* Start Quoted text *

Before reviewing the constitutional matters, we examine the contention that this action is moot. 4 Respondents assert that no claims exist against Reserve for chiropractic services based on Reserve's policies issued before the effective date of sec. 207.04(1)(m), Stats.1973. A case is moot "when a determination is sought upon some matter which, when rendered, cannot have any practical legal effect upon a then existing controversy." Milwaukee Police Asso. v. Milwaukee, 92 Wis.2d 175, 183, 285 N.W.2d 133, 137 (1979). As a general rule, moot issues will not be considered. Milwaukee Professional Firefighters Local 215 v. Milwaukee, 78 Wis.2d 1, 15, 253 N.W.2d 481, 488 (1977). We conclude this action may be maintained whether or not claims are outstanding.

Potential defendants may test the constitutional validity of a statute by an action for declaratory judgment. State ex rel. Lynch v. Conta, 71 Wis.2d 662, 674, 239 N.W.2d 313, 325 (1976). The insurance commissioner is charged by sec. 601.41(1), Stats., with a duty to enforce chs. 600 to 646, Stats. Section 628.33, Stats.1979-80, is the successor to sec. 207.04(1)(m), Stats.1973. The commissioner is empowered to commence an action for forfeitures against an insurer who fails to comply with orders issued under sec. 601.41(4). Sec. 601.64(2) and (3). Reserve need not wait for the commissioner to proceed against it before seeking declaratory relief. Borden Co. v. McDowell, 8 Wis.2d 246, 255-56, 99 N.W.2d 146, 152 (1959). Compare Loy v. Bunderson, 107 Wis.2d 400, 415, 320 N.W.2d 175, 184 (1982) (declaratory judgment available to settle existing or incipient controversy).

In any event, exceptions exist as to the general rule on mootness, one of which is that the constitutionality of a statute will be decided in an action in which the other issues have become moot. Milwaukee Professional Firefighters, 78 Wis.2d at 15, 253 N.W.2d at 488; Doering v. Swoboda, 214 Wis. 481, 488, 253 N.W. 657, 659 (1934). The constitutionality of this statute has not previously been considered. We proceed to the merits of the constitutional issue.

The contract clause of the federal constitution, art. I, sec. 10, clause 1, provides that no state shall pass any "law impairing the obligation of contracts." Article I, sec. 12 of the Wisconsin Constitution prohibits the passage of "any law impairing the obligation of contracts."

* End Quoted text *

**The tasks**
[a] Retype the passage of the opinion between "In any event, exceptions" and "the constitutional issue.", inclusive.
[b] According to the opinion, which statute is the successor to sec. 207.04(1)(m), Stats.1973?
The records play no part in this exercise.

* Start Data extract *

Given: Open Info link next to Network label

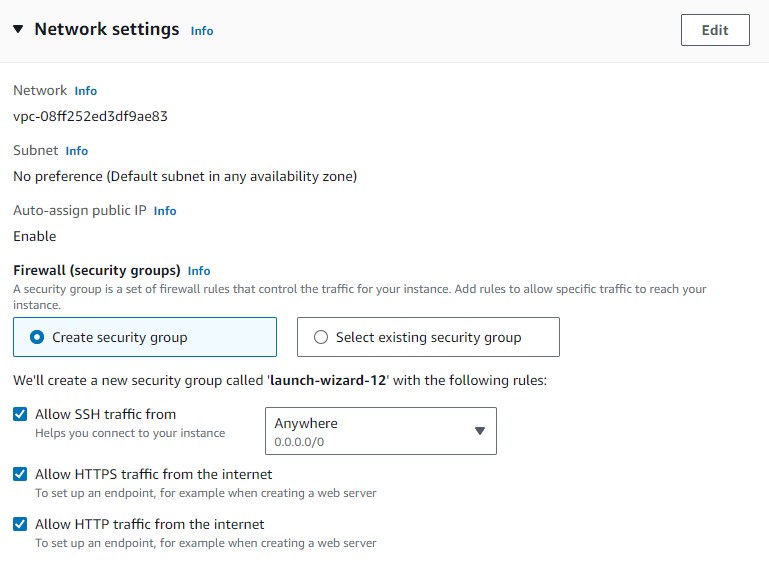Looking at the screenshot, I should click(86, 91).
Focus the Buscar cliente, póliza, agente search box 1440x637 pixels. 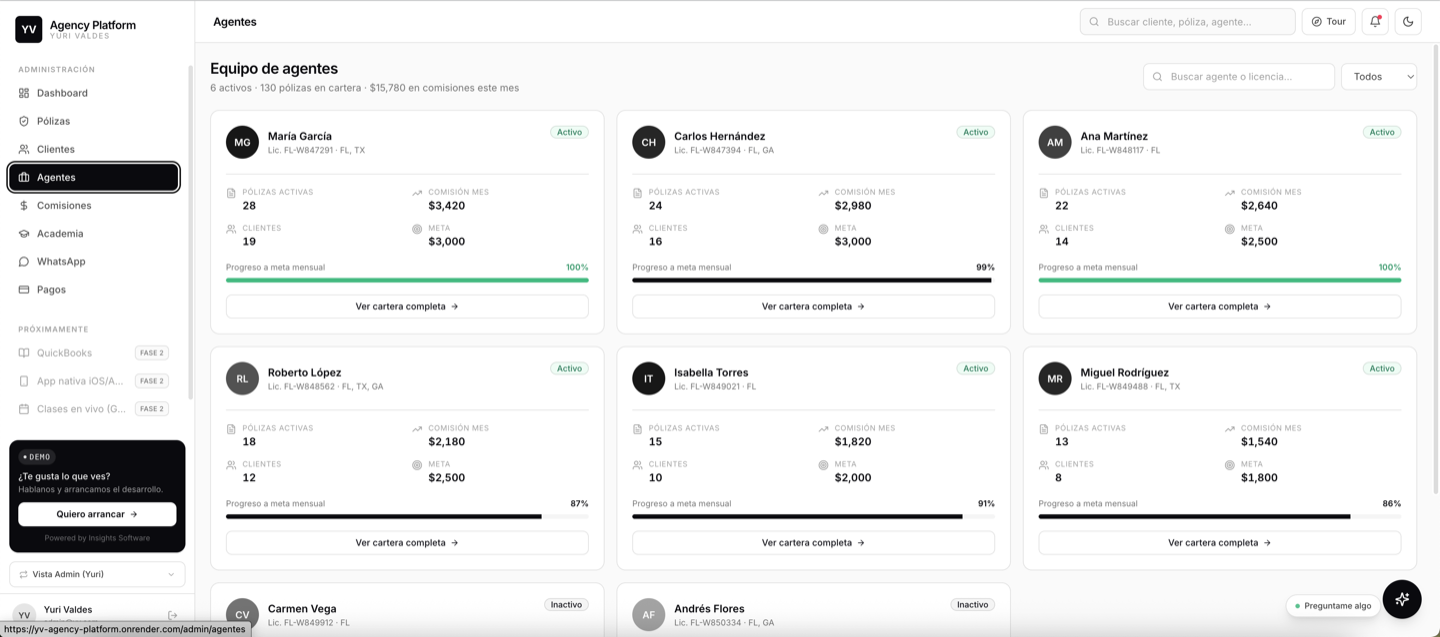pyautogui.click(x=1187, y=21)
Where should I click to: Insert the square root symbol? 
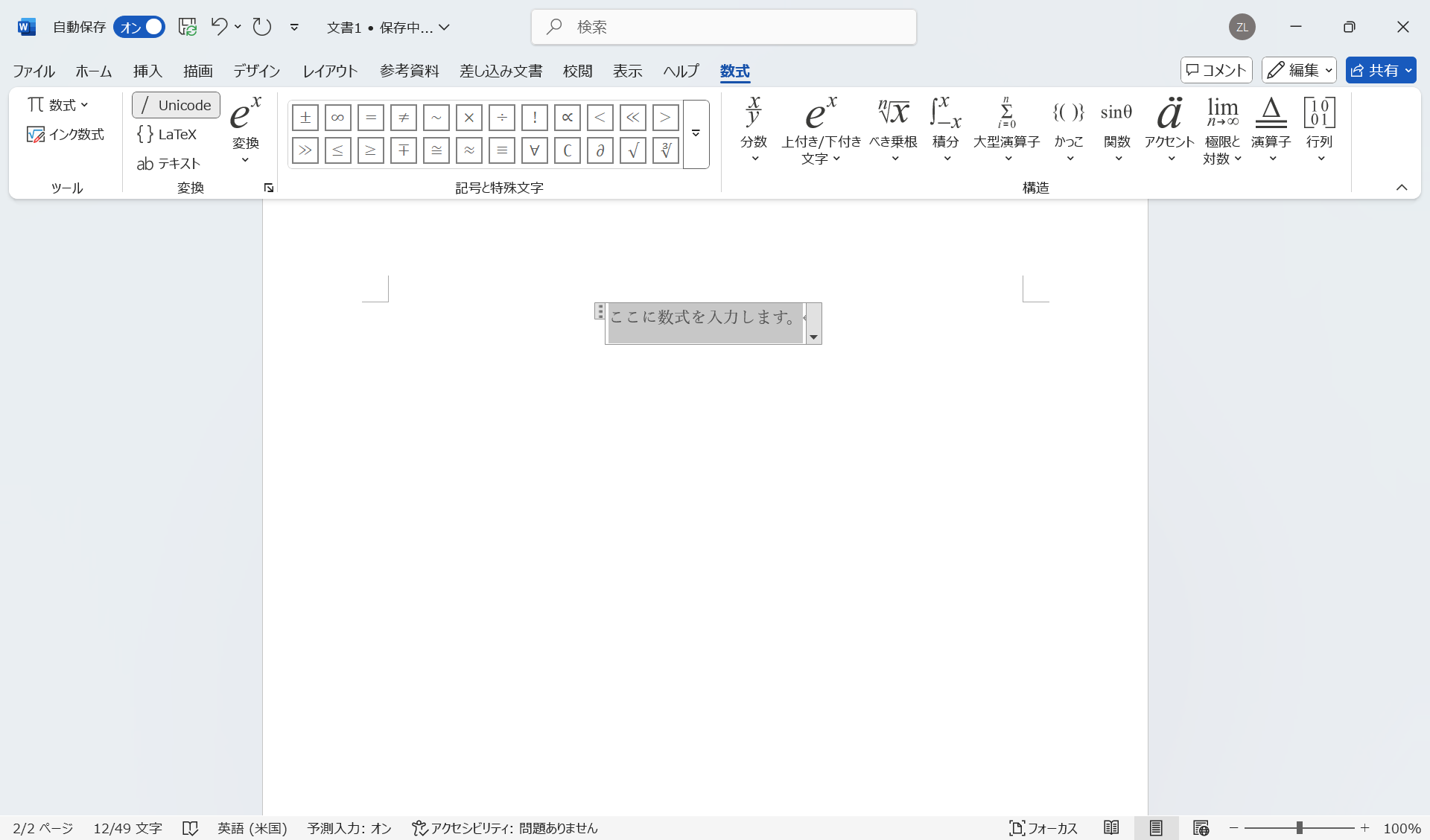(632, 150)
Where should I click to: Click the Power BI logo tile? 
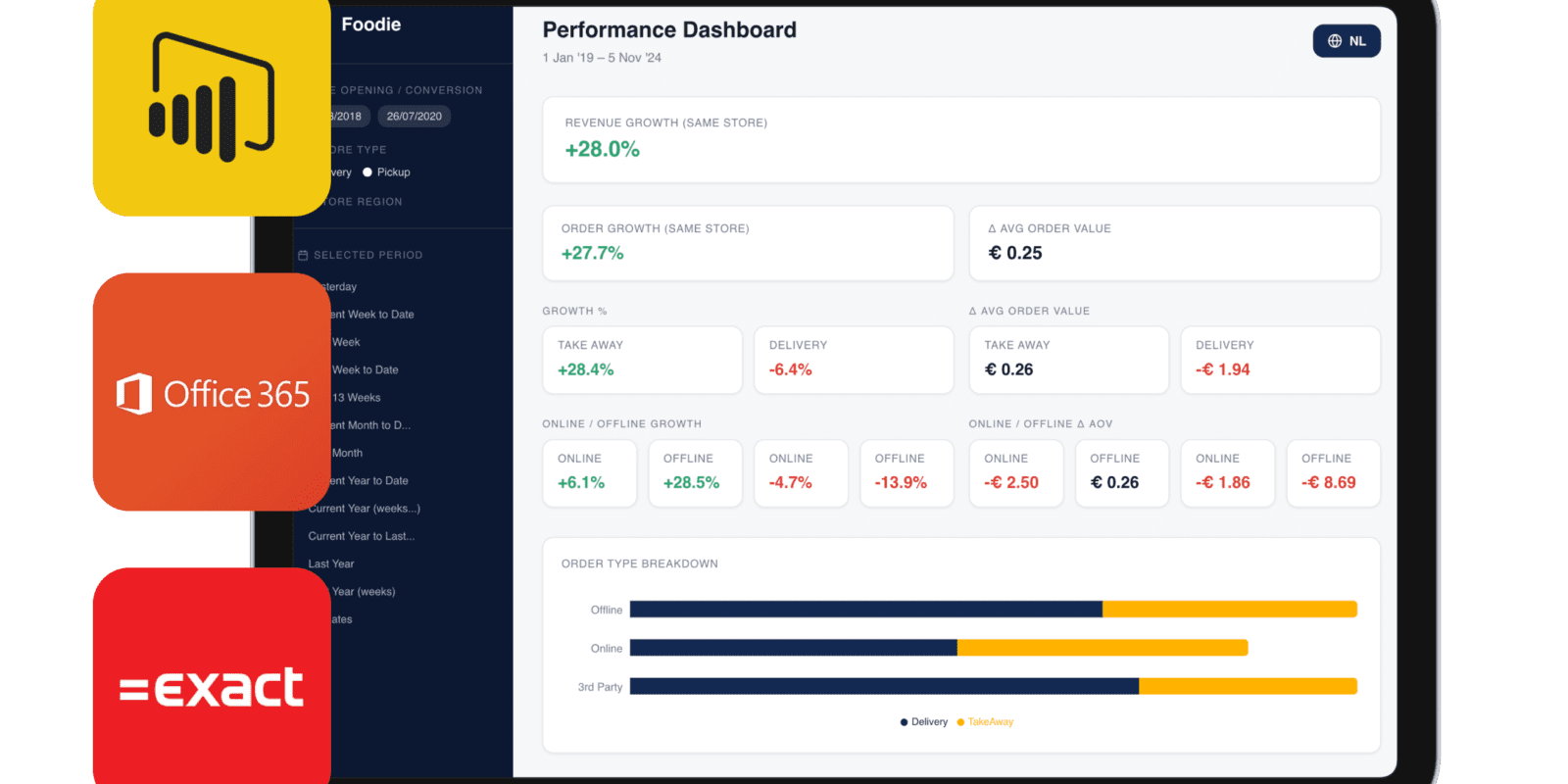[211, 103]
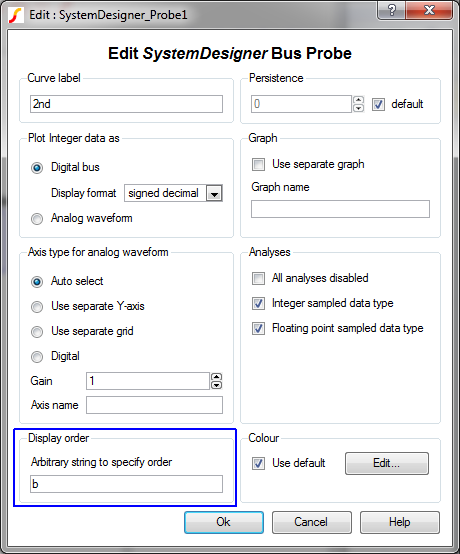Open colour Edit... dialog
Screen dimensions: 460x554
point(387,463)
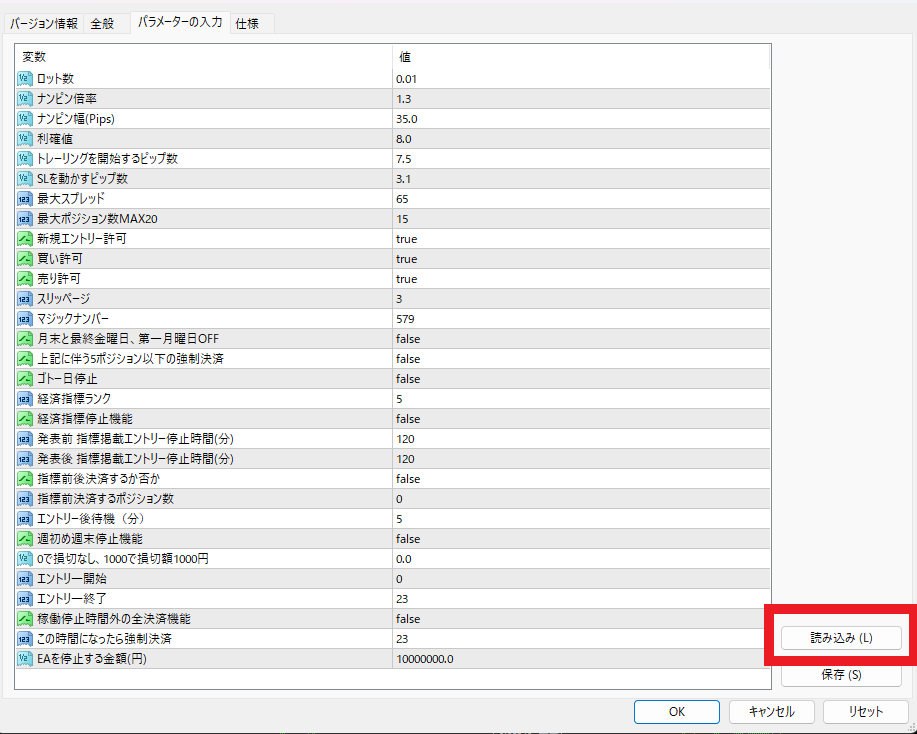Click the 読み込み (L) button
This screenshot has height=734, width=917.
841,637
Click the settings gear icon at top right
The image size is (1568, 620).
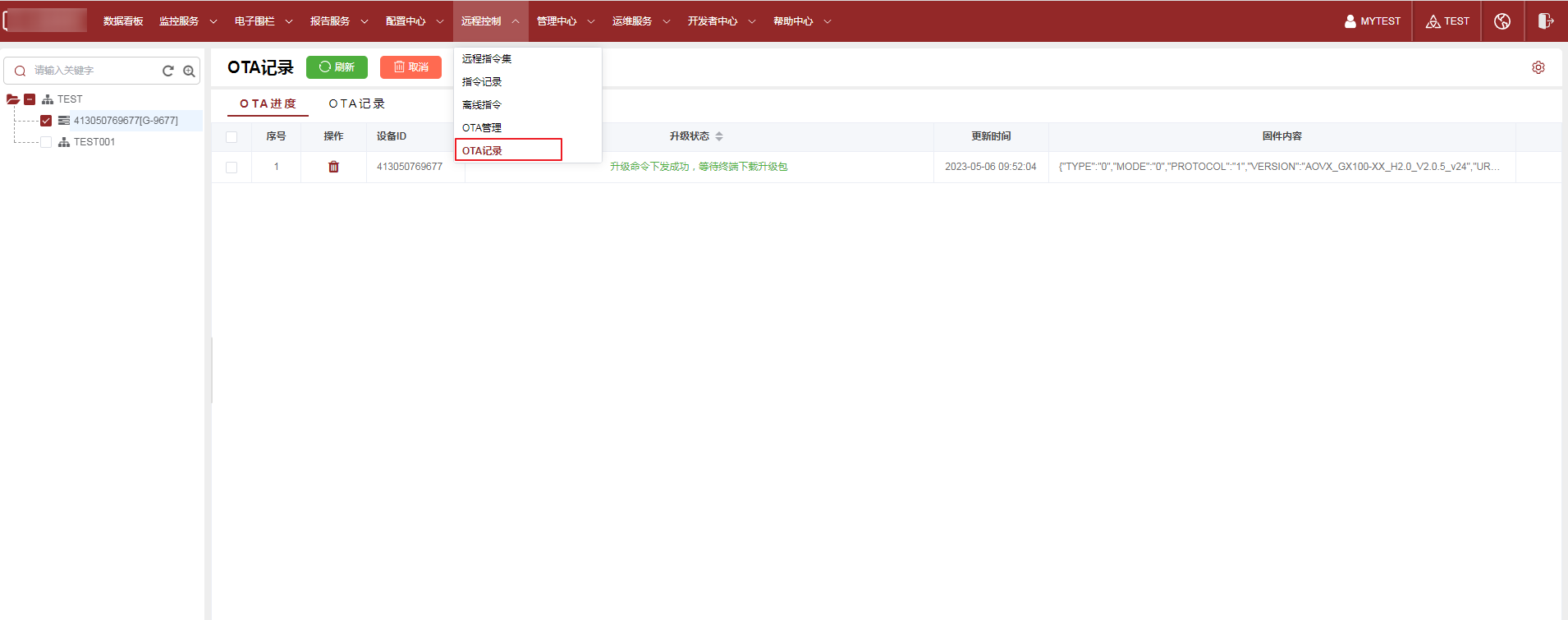pyautogui.click(x=1538, y=67)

* End Data extract *

**Exercise responses**
[a]
In any event, exceptions exist as to the general rule on mootness, one of which is that the constitutionality of a statute will be decided in an action in which the other issues have become moot. Milwaukee Professional Firefighters, 78 Wis.2d at 15, 253 N.W.2d at 488; Doering v. Swoboda, 214 Wis. 481, 488, 253 N.W. 657, 659 (1934). The constitutionality of this statute has not previously been considered. We proceed to the merits of the constitutional issue.

[b] Section 628.33, Stats.1979-80.